Exercise directions ->
Output the following data exactly.
* * *
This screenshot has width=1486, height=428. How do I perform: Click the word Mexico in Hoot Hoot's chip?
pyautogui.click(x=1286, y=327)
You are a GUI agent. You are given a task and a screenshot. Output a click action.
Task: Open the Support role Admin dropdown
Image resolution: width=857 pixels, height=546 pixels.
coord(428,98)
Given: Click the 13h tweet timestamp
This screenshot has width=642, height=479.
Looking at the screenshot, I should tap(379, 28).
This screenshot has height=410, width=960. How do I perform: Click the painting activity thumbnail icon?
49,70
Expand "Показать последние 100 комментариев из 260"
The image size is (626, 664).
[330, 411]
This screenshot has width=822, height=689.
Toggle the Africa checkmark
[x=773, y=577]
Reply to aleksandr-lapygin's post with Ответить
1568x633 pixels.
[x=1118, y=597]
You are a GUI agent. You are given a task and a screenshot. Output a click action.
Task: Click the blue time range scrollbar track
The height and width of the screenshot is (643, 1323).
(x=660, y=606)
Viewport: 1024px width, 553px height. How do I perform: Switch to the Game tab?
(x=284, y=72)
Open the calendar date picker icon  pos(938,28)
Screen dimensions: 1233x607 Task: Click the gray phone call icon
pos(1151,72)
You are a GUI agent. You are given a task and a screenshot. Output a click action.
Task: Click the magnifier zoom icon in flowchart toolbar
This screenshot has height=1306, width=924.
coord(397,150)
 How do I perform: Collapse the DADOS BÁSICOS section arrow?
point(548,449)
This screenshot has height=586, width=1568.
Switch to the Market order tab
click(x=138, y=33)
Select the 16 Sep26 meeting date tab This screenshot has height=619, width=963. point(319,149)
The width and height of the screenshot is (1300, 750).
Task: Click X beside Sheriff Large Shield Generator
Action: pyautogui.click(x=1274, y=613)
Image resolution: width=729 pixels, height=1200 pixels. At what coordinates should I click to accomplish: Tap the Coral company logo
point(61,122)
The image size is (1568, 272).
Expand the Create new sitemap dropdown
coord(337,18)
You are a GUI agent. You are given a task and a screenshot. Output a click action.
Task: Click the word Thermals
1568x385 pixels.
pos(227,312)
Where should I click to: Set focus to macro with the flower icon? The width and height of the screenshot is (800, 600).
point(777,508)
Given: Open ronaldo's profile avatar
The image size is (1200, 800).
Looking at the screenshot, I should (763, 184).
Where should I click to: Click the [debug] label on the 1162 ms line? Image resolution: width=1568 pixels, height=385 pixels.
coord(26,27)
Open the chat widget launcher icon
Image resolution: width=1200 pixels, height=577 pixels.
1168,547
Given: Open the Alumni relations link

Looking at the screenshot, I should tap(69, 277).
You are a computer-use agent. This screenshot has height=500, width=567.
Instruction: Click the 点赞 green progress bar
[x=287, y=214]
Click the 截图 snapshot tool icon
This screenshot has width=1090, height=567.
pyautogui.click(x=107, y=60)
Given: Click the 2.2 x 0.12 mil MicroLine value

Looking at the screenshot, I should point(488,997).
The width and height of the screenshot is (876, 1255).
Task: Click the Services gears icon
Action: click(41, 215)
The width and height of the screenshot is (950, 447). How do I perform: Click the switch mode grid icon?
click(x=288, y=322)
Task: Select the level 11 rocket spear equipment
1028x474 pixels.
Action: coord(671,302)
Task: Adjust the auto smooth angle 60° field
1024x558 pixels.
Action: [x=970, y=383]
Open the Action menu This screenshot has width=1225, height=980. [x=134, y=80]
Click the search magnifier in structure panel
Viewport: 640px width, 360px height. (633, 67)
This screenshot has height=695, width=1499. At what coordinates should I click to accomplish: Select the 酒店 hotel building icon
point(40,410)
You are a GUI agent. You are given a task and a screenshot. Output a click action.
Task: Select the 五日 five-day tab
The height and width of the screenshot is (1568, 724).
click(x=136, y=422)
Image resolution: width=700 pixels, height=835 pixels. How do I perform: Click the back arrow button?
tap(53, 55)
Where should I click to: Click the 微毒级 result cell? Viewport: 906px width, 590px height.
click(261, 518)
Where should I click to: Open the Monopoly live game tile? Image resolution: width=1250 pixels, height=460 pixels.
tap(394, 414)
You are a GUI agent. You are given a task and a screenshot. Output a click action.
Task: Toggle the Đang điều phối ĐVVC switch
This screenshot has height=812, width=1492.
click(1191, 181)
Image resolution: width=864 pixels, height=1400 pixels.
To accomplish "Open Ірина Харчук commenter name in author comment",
* * *
Response for this exercise ->
This screenshot has width=1486, height=428. How do I perform: Click the word Mexico in Hoot Hoot's chip?
pyautogui.click(x=1286, y=327)
You are a GUI agent. You are given a task and a screenshot. Output a click action.
Task: Open the Support role Admin dropdown
Image resolution: width=857 pixels, height=546 pixels.
coord(428,98)
Given: Click the 13h tweet timestamp
This screenshot has width=642, height=479.
Looking at the screenshot, I should tap(379, 28).
This screenshot has height=410, width=960. How do I perform: Click the painting activity thumbnail icon?
49,70
Expand "Показать последние 100 комментариев из 260"
The image size is (626, 664).
[330, 411]
This screenshot has width=822, height=689.
Toggle the Africa checkmark
[x=773, y=577]
Reply to aleksandr-lapygin's post with Ответить
1568x633 pixels.
[x=1118, y=597]
You are a GUI agent. You are given a task and a screenshot. Output a click action.
Task: Click the blue time range scrollbar track
The height and width of the screenshot is (643, 1323).
(x=660, y=606)
Viewport: 1024px width, 553px height. How do I perform: Switch to the Game tab?
(x=284, y=72)
Open the calendar date picker icon  pos(938,28)
Screen dimensions: 1233x607 Task: Click the gray phone call icon
pos(1151,72)
You are a GUI agent. You are given a task and a screenshot. Output a click action.
Task: Click the magnifier zoom icon in flowchart toolbar
This screenshot has height=1306, width=924.
coord(397,150)
 How do I perform: Collapse the DADOS BÁSICOS section arrow?
point(548,449)
This screenshot has height=586, width=1568.
Switch to the Market order tab
click(x=138, y=33)
Select the 16 Sep26 meeting date tab This screenshot has height=619, width=963. point(319,149)
The width and height of the screenshot is (1300, 750).
Task: Click X beside Sheriff Large Shield Generator
Action: pyautogui.click(x=1274, y=613)
Image resolution: width=729 pixels, height=1200 pixels. At what coordinates should I click to accomplish: Tap the Coral company logo
point(61,122)
The image size is (1568, 272).
Expand the Create new sitemap dropdown
coord(337,18)
You are a GUI agent. You are given a task and a screenshot. Output a click action.
Task: Click the word Thermals
1568x385 pixels.
pos(227,312)
Where should I click to: Set focus to macro with the flower icon? The width and height of the screenshot is (800, 600).
point(777,508)
Given: Open ronaldo's profile avatar
The image size is (1200, 800).
Looking at the screenshot, I should (763, 184).
Where should I click to: Click the [debug] label on the 1162 ms line? Image resolution: width=1568 pixels, height=385 pixels.
coord(26,27)
Open the chat widget launcher icon
Image resolution: width=1200 pixels, height=577 pixels.
1168,547
Given: Open the Alumni relations link

Looking at the screenshot, I should tap(69, 277).
You are a computer-use agent. This screenshot has height=500, width=567.
Instruction: Click the 点赞 green progress bar
[x=287, y=214]
Click the 截图 snapshot tool icon
This screenshot has width=1090, height=567.
pyautogui.click(x=107, y=60)
Given: Click the 2.2 x 0.12 mil MicroLine value

Looking at the screenshot, I should point(488,997).
The width and height of the screenshot is (876, 1255).
Task: Click the Services gears icon
Action: click(41, 215)
The width and height of the screenshot is (950, 447). How do I perform: Click the switch mode grid icon?
click(x=288, y=322)
Task: Select the level 11 rocket spear equipment
1028x474 pixels.
Action: coord(671,302)
Task: Adjust the auto smooth angle 60° field
1024x558 pixels.
Action: [x=970, y=383]
Open the Action menu This screenshot has width=1225, height=980. [x=134, y=80]
Click the search magnifier in structure panel
Viewport: 640px width, 360px height. (633, 67)
This screenshot has height=695, width=1499. At what coordinates should I click to accomplish: Select the 酒店 hotel building icon
point(40,410)
You are a GUI agent. You are given a task and a screenshot. Output a click action.
Task: Select the 五日 five-day tab
The height and width of the screenshot is (1568, 724).
click(x=136, y=422)
Image resolution: width=700 pixels, height=835 pixels. How do I perform: Click the back arrow button?
tap(53, 55)
Where should I click to: Click the 微毒级 result cell? Viewport: 906px width, 590px height.
click(261, 518)
Where should I click to: Open the Monopoly live game tile? Image resolution: width=1250 pixels, height=460 pixels.
tap(394, 414)
You are a GUI agent. You are given a task and a screenshot. Output a click action.
Task: Toggle the Đang điều phối ĐVVC switch
This screenshot has height=812, width=1492.
click(1191, 181)
Image resolution: width=864 pixels, height=1400 pixels.
To accomplish "Open Ірина Харчук commenter name in author comment",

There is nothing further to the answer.